On the other hand the Italian luxury segment is attracting the world’s attention. The recent miracle of Moncler, revived from bankruptcy in 2003 and now debuting as public and registering a record performance of +46%. Such booms encourage optimism – a light at the end of the tunnel. Moreover, Milan’s Stock Market Exchange shows how Milan is a financial capital for Italian luxury brands that the whole world’s investors are ready to invest in, and this could lead to Italy’s recovery.
In addition to high-turnover companies, small and medium manufacturing companies are returning to life and producing for others, bringing back vital energy - see also our survey in our current issue of Sportswear International E-Paper 256: There’s no place like home - to the country.

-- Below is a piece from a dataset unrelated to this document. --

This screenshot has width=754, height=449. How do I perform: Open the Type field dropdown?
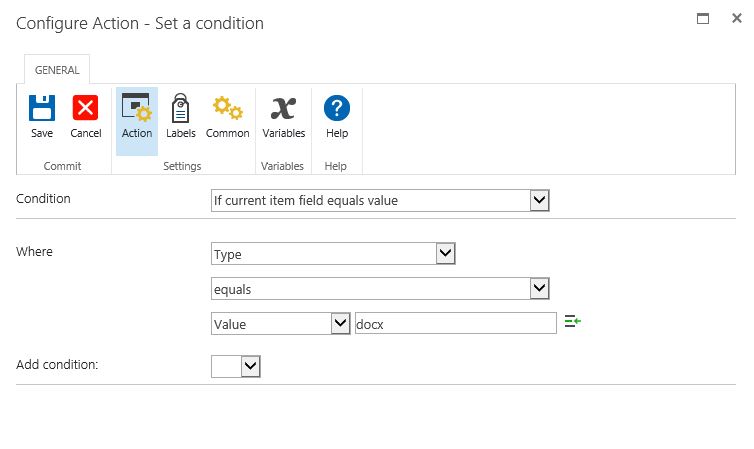pyautogui.click(x=445, y=254)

Many insiders believe the Italian apparel and textile supply chain remains one of the most varied and articulate the world over. “I don’t know another country that can offer such different ability, flexibility and specialised variety in production,” comments Alberto Leoni, co-owner of made in Italy streetwear brand Iuter, and manufacturer for other young brands based near Varese.
Similarly, knitwear specialist Lorena Antoniazzi has just established a new productive unit near Perugia. Their new 3000sqm Sterne International factory will increase the company’s productive capacity by about 40%, and follow eco-friendly productive standards.
According to estimates recently disclosed by SMI (Sistema Moda Italia), a change of direction seems likely for 2014, even if it begins slowly. The survey expects apparel and textile companies to register a +2.1% in sales for the first quarter of 2014 compared with 2012, thanks to a recovery from both the export and national markets. The current year is expected to close registering a loss. 2013 is predicted to reach sales of €50.1 billion (-1.9% compared with 2012 with a loss in internal consumption of -5.8%). 2013 saw the closure of around 500 apparel and textile manufacturers (-1% on 2013) and the cutting of 9,300 jobs (-2.2%). However, the Bel Paese country still hosts 7,000 companies involved in the Italian textile and apparel segment focused on top quality products, and working according to fast and flexible working patterns.